→ TO BE DONE
Return each line of the items below that contains the string "Viewport".

A block of data
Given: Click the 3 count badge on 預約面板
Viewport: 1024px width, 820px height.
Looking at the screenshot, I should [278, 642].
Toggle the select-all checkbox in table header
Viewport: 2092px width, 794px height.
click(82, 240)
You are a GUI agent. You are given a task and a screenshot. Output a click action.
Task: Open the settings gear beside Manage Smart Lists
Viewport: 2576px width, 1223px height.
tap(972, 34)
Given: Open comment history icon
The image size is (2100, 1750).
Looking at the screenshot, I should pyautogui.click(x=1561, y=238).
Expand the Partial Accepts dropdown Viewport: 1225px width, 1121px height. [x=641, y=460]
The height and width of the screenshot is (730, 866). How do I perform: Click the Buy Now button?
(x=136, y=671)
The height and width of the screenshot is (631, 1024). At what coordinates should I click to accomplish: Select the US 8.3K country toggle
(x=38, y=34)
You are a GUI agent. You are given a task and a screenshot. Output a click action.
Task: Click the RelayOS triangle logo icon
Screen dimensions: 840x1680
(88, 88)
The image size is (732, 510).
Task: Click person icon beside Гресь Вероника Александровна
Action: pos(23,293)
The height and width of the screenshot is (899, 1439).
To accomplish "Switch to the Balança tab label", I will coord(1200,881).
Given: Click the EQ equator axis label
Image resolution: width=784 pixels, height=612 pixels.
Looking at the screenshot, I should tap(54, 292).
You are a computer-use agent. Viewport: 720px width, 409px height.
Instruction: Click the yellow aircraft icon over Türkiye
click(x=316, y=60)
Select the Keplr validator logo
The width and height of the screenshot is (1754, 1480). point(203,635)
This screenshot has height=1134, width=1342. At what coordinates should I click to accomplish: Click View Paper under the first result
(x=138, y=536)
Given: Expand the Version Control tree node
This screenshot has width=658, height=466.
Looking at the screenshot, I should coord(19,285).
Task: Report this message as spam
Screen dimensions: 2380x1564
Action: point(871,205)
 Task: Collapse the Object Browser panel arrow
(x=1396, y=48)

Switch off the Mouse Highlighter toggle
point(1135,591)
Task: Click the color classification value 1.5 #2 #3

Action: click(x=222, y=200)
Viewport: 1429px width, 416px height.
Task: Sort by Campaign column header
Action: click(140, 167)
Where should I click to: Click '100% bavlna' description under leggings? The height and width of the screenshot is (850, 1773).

→ RESULT OF THIS EXERCISE
Viewport: 1024px width, 820px height.
Viewport: 2092px width, 794px height.
Viewport: 2576px width, 1223px height.
Expand the Partial Accepts dropdown Viewport: 1225px width, 1121px height. [x=641, y=460]
You are a computer-use agent. Viewport: 720px width, 409px height.
Viewport: 1429px width, 416px height.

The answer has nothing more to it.